>>>>>

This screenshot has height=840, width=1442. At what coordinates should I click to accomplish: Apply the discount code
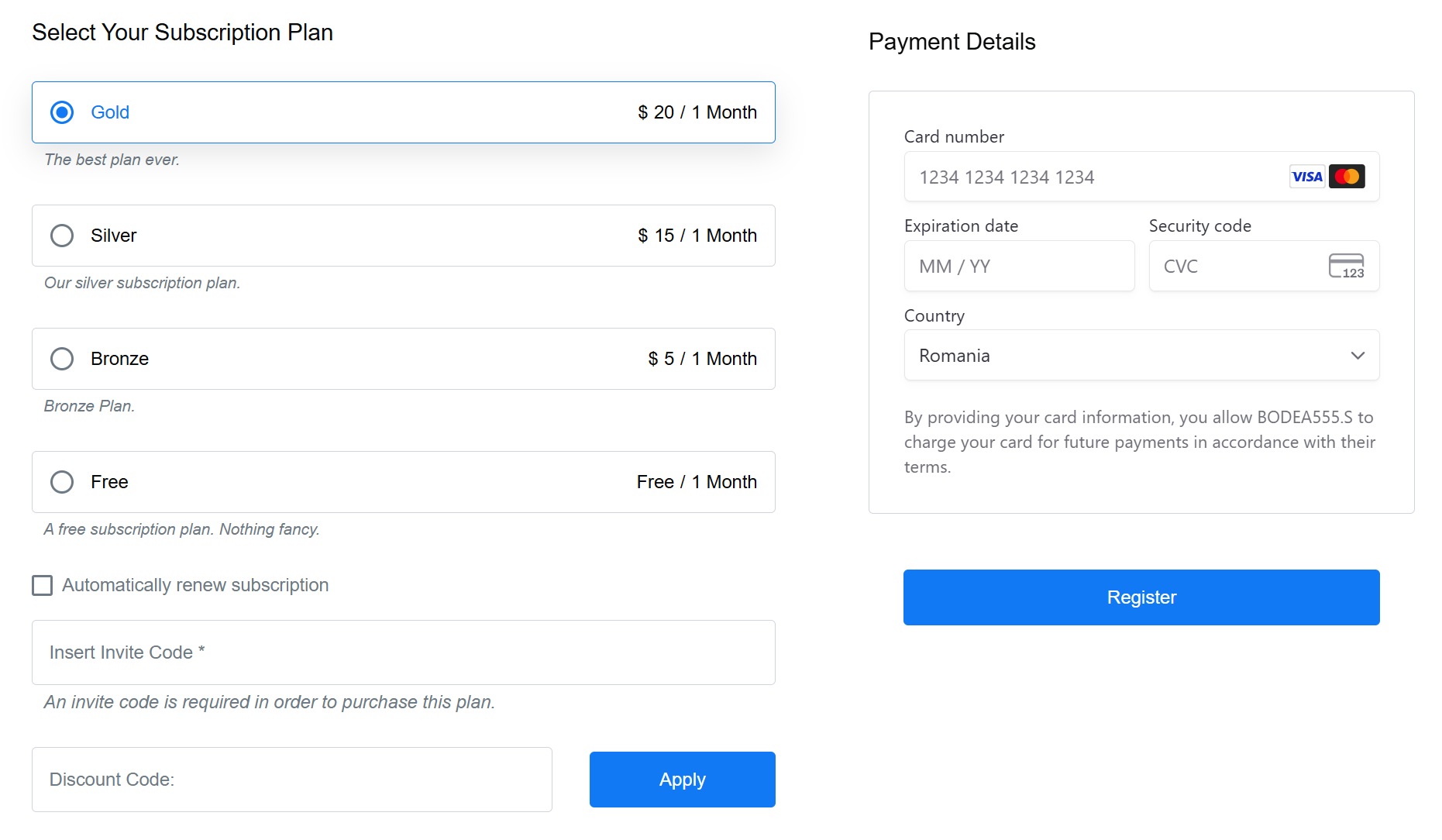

<<<<<
>>>>>

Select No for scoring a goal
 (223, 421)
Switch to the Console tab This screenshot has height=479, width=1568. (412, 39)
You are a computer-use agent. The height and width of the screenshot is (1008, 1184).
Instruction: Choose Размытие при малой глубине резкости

<<<<<
>>>>>

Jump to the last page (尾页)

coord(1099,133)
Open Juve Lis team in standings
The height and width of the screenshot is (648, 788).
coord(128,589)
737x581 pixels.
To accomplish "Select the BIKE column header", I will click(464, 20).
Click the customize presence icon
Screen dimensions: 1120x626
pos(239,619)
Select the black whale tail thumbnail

<<<<<

**The task**: Please return each line of the data above in which the word "This" occurs.

**Result**:
This screenshot has height=840, width=1442. At what coordinates should I click to accomplish: Apply the discount code
Switch to the Console tab This screenshot has height=479, width=1568. (412, 39)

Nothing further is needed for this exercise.